Answer these questions using the text on CBP's statements below.
(a) What did exports total in the last fiscal year?
(b) Which legacy computer system will cease operating at the end of 2016?
(c) From how many days to how many will the post-departure period for advanced export information be shortened?

__EXTRACT__:
--------------------------------

At the AAEI Annual Conference going on in D.C. right now, CBP has made several statements about its direction which are hopeful, if not somewhat eye-opening. First, trade in the last fiscal year increased yet again. Exports totaled $1.3 trillion and imports $2.3 trillion.
It was also refreshing to hear CBP acknowledge that an efficient supply chain plus secure trade flows equates to economic competitiveness. On the other hand, it is now clear the legacy computer system, the Automated Cargo System, will cease operating at the end of 2016, which is presumably the fiscal year not the calendar year, although that point was not clarified.
CBP did spend a bit of timing explaining its roll out process is now tied to the Agility approach, meaning every two weeks an update to the product for a particular purpose is presented internally (called a sprint), leading to quicker product completion and roll outs to the trade. With exports, there will be six (6) such sprints. So, by the end of the year, CBP expects to retire the Automated Export System and instead be able to use ACE (the Automated Commercial Environment). License validation fields are being expanded to include value (less transportation and insurance) plus ultimate consignee and advanced export information (AEI) data. AEI was described as a hybrid between Option 3 and 4 wherein some data is reported pre-departure and the rest post-departure, but the post-departure period will be shortened from 10 to 5 days. Besides providing a modern system for interface with the trade and its partner government agencies, CBP expects the new set-up to be beneficial to its own operation because it will bring licensing, shipment and manifest data into one computer program, but then company history is also expected to be available to the individual CBP Officer to do his or her risk assessment.

--------------------------------

(Lines of data)
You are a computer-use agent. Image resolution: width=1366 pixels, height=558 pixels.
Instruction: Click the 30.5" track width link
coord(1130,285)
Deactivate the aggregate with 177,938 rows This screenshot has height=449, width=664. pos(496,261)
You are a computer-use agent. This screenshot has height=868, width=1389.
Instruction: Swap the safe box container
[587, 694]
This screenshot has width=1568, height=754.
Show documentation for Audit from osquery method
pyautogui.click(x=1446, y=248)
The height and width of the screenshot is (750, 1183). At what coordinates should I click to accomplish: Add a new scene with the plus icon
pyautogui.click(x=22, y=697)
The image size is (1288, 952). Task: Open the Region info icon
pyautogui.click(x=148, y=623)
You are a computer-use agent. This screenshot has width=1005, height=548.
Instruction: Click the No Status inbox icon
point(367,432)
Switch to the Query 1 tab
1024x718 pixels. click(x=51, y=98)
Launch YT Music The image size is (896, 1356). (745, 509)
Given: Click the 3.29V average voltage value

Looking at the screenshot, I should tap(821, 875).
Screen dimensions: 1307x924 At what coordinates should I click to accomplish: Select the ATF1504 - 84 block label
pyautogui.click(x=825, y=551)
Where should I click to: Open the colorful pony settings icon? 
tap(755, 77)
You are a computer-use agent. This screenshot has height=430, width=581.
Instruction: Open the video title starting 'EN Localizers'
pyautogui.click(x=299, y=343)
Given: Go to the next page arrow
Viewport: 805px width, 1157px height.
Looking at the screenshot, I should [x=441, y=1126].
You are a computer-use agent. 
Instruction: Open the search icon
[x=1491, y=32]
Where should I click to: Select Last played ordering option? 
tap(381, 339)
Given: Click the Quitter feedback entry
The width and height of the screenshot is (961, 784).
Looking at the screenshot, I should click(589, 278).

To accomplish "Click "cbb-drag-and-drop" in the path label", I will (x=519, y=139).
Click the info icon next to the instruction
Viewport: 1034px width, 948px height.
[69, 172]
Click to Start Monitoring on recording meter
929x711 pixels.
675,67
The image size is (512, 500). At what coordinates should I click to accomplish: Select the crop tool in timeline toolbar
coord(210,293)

--------------------------------

__FULL RESPONSE__:
(a) $1.3 trillion
(b) The Automated Cargo System
(c) From 10 days to 5 days